Designated as a priority group, healthcare workers were among the first to be vaccinated when inoculations began in January.
Almost all have received the Covid-19 vaccine developed by Chinese biopharmaceutical company Sinovac, according to the Indonesian Medical Association (IDI).
While the number of Indonesian healthcare workers dying from Covid-19 has dropped sharply from 158 in January to 13 in May, according to data initiative group LaporCovid-19, public health experts say the Java hospitalizations are cause for concern.

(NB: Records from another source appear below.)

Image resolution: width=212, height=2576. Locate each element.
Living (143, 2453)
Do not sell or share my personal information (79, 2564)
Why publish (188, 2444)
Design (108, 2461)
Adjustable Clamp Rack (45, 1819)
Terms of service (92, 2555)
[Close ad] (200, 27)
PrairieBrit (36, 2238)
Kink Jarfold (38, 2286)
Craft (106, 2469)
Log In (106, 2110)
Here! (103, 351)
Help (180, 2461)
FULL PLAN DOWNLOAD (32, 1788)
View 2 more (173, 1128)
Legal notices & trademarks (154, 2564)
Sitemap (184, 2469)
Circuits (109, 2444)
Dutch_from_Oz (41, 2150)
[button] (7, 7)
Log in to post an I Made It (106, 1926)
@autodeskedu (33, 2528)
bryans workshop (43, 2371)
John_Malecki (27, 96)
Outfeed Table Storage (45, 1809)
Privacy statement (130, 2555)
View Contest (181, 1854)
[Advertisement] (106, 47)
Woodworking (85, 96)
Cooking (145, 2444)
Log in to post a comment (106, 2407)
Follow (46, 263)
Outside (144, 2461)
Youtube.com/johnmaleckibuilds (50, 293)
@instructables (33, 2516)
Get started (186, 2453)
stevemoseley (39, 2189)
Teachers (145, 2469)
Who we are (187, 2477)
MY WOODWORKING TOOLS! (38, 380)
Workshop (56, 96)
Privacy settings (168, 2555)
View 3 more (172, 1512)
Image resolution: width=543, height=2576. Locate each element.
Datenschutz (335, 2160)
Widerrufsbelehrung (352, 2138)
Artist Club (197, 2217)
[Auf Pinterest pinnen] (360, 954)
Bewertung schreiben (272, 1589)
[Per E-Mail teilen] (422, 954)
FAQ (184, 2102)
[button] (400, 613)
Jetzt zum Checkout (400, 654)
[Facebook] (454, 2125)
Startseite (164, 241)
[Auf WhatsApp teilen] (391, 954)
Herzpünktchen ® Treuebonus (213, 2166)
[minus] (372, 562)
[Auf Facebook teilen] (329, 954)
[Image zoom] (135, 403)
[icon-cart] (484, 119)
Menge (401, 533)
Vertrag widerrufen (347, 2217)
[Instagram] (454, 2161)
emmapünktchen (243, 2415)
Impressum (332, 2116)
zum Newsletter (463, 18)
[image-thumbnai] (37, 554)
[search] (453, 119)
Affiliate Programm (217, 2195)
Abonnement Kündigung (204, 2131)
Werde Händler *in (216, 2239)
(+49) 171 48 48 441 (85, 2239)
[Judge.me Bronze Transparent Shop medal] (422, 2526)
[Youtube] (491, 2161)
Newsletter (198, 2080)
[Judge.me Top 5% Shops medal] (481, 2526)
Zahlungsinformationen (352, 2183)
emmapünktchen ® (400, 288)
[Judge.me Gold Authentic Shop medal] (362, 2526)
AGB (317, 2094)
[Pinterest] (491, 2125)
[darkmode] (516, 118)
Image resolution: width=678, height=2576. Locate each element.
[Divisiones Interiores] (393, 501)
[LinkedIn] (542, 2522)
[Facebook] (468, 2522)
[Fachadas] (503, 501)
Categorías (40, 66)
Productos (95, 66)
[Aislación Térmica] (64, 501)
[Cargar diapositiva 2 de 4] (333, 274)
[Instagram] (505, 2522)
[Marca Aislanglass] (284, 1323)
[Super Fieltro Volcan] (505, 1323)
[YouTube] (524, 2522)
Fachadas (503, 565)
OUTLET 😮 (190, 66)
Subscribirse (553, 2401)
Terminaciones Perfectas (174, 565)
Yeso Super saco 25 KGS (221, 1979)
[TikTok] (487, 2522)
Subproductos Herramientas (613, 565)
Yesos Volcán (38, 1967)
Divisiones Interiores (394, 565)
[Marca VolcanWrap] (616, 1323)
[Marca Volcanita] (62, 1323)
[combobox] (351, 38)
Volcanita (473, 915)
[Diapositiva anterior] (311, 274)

A spokesperson from Sinovac was not immediately available for comment on the efficacy of the Chinese firm’s CoronaVac against newer variants of the virus.
As Indonesia grappled with one of Asia’s worst outbreaks, with over 1.9 million infections and 53,000 deaths, its doctors and nurses have suffered a heavy toll of 946 deaths.
Many are now experiencing pandemic fatigue and taking a less vigilant approach to health protocols after being vaccinated, said Lenny Ekawati from LaporCovid-19.
Across Indonesia, at least five doctors and one nurse have died from Covid-19 despite being vaccinated, according to LaporCovid-19, although one had only received a first shot.
Siti Nadia Tarmizi, a senior health ministry official, did not immediately respond to a request for comment on how many doctors have died since the vaccination program began.
In Kudus, one senior doctor has died, said IDI.
Nadia said there had been no deaths in Kudus since a new outbreak began in the past several weeks among medical workers and that those who contracted Covid-19 have had mild symptoms.
In Jakarta, the capital, radiologist Dr Prijo Sidipratomo told Reuters he knew of at least half a dozen doctors hospitalized with Covid-19 in the past month despite being vaccinated, with one now being treated in an ICU.
“It is alarming for us because we cannot rely on vaccinations only,” he said, urging people to take precautions.
Weeks after the Muslim Eid Al-Fitr holidays, Indonesia has experienced a surge in cases, with the positivity rate exceeding 23% on Wednesday and daily cases nearing 10,000, its highest since late February.
In its latest report, the WHO urged Indonesia to tighten its lockdown amid increased transmission and a surge in bed occupancy rates.